Month: December 2016

Starting and Scaling DevOps in the Enterprise – review

As many of you know, I’m a huge fan of the work Gary Gruver has done – in particular his book “Leading the Transformation” on his experiences at HP trying to transform a very traditional enterprise. (See my earlier mention of his book on this blog, here.) His newest work is out – Starting and Scaling DevOps in the Enterprise. I am recommending it very highly to all my customers that are following DevOps!

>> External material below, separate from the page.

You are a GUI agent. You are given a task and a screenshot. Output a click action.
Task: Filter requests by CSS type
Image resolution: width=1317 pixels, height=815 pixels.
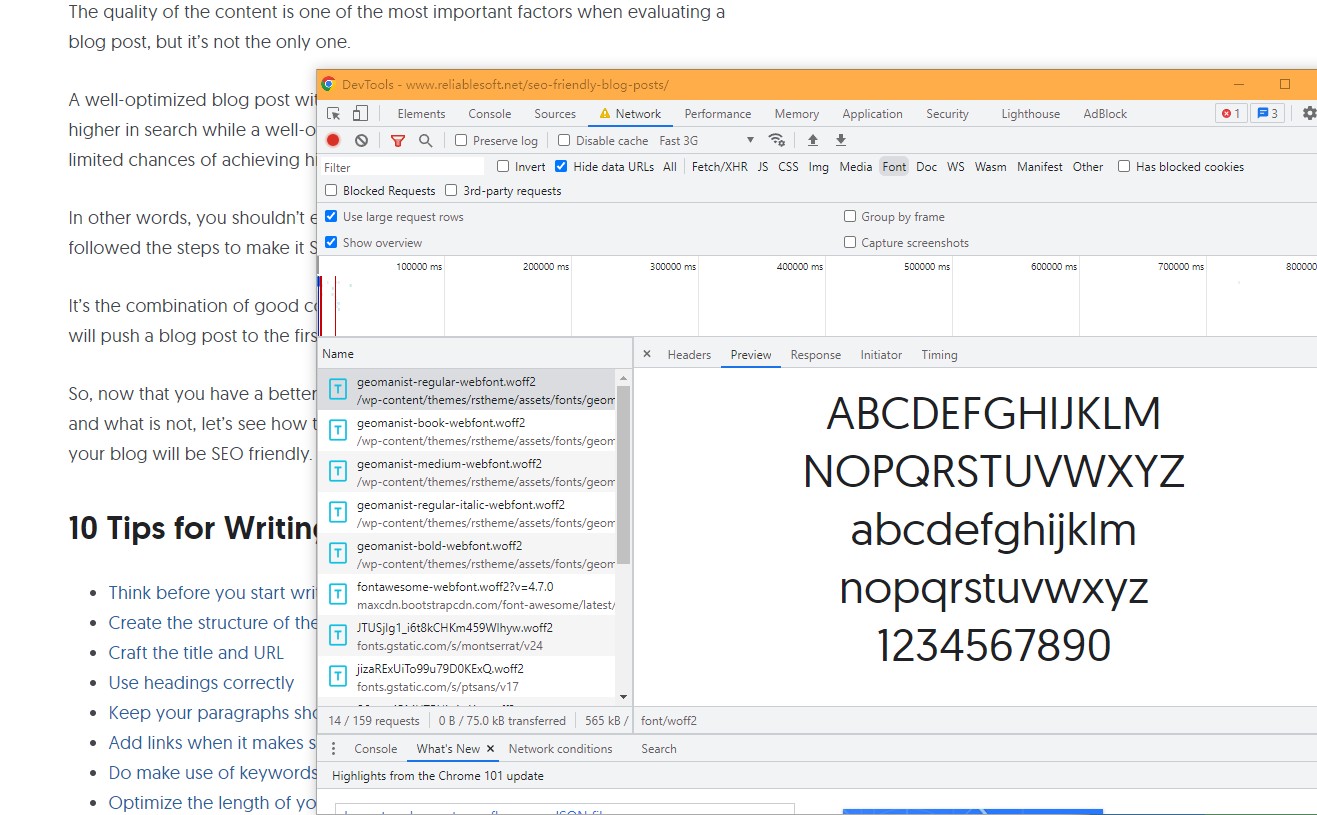click(x=788, y=167)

I think its unique – by far the best I’ve read so far when it comes to putting together specific metrics and the questions you’ll need to know in setting your priorities.

Gary notes that there are three types of work in an enterprise:

  1. New work – Creating new features or integrating/building new applications
    1. new work can’t be optimized (too much in flux)
    2. Best you can hope for here is to improve the feedback loop so you’re not wasting time polishing features that are not needed (50%+ in most orgs!)
  2. Triage – finding the source of defects and resolving
    1. Here DevOps can help by improving level of automation. Smaller batch sizes means fewer changes to sort through when bugs crop up.
  3. Repetitive – provisioning environments, building, testing, configuring the database or firewall, etc.
    1. More frequent runs, smaller batches, feedback loop improved. All the DevOps magic really happens in #2 and #3 above as these are the most repetitive tasks.

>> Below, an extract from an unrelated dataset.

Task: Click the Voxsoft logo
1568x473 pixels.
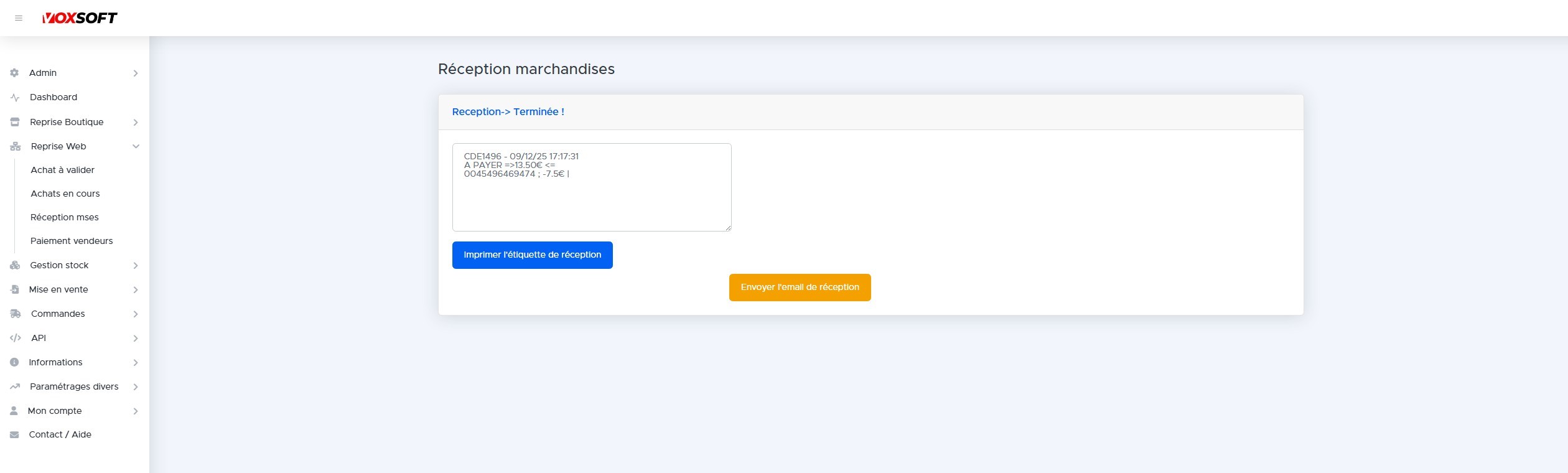Action: tap(80, 18)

Notice of the three types above – the issues could be in one of five places:

  1. Development
    1. Common pain point here is Waterfall planning – i.e. requirements inventory and a bloated, aging inventory)
  2. Building Test Environments
    1. Procurement hassles across server, storage, networking, firewall. Lengthy handoffs between each of these teams and differing priorities.
    2. Horror story – 250 days for one company to attempt to host a “Hello World” app. It took them just 2 hours on AWS!
  3. Testing and Fixing Defects – typically QA led
    1. Issues here with repeatability of results (i.e. false positives caused by the test harness, environment, or deployment process)
    2. Often the greatest pain point, due to reliance on manual tests causing lengthy multi-week test cycles, and the time it takes to fix the defects discovered.
  4. Production Deployment – large, cross org effort led by Ops
  5. Monitoring and Operations

The points above are why you can’t just copy the rituals from one org to another. For any given company, your pain points could be different.

 

So, how do we identify the exact issue with YOUR specific company?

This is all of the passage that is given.